Introduction
Its an ETL framework for .net, .net standard and core. Simple, intuitive Extract, transform and load (ETL) library for .NET. Extremely fast, flexible, and easy to use.
Cinchoo ETL is a code-based ETL framework for extracting data from multiple sources, transforming, and loading into your very own data warehouse in .NET environment. You can have data in your data warehouse in no time.

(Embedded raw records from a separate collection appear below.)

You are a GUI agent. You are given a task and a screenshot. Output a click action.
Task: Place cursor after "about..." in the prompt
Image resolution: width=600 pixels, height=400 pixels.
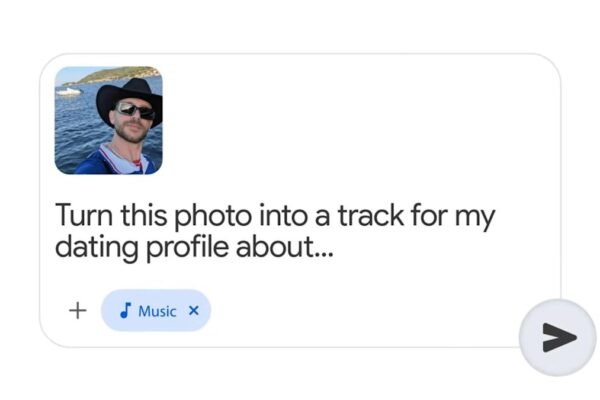[334, 250]
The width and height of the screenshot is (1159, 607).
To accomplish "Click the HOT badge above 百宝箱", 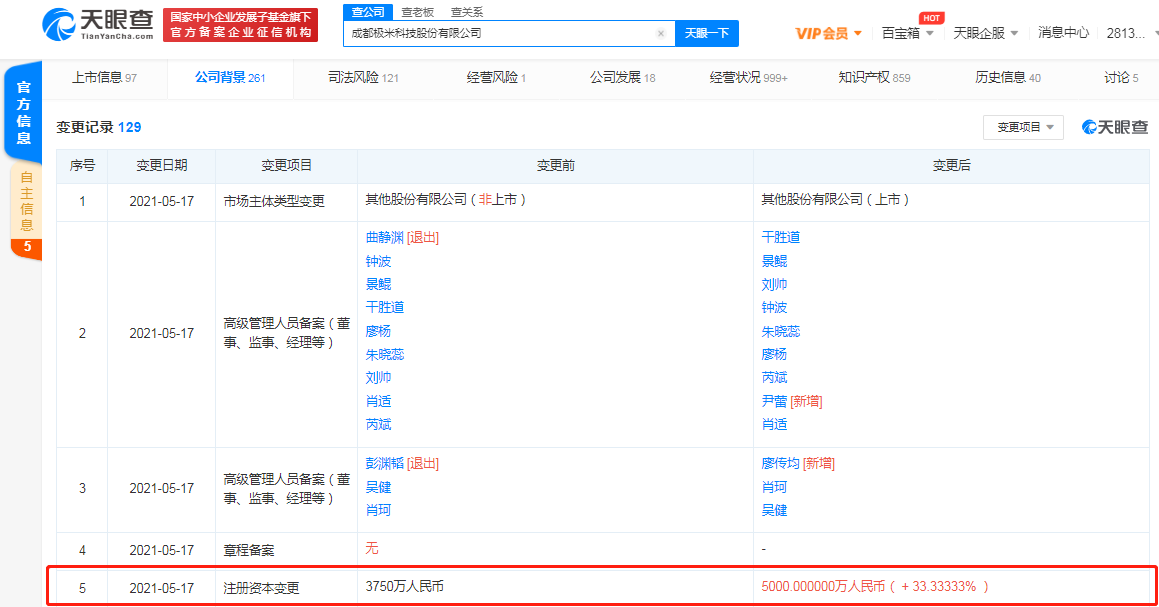I will [931, 18].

This article talks about generating CSV file from complex/netsed JSON using Cinchoo ETL framework. It is very simple to use and fewer lines of code. You can convert large files as the conversion process is stream based, quite fast and with low memory footprint. It supports many configurations. you can refer more there gitrepo.
Install
To install Cinchoo ETL (.NET Framework), run the following command in the Package Manager Console,
PM> Install-Package ChoETL
To install Cinchoo ETL (.NET Standard), run the following command in the Package Manager Console,
PM> Install-Package ChoETL.NETStandard
You can also search the respective name in nuget package manager.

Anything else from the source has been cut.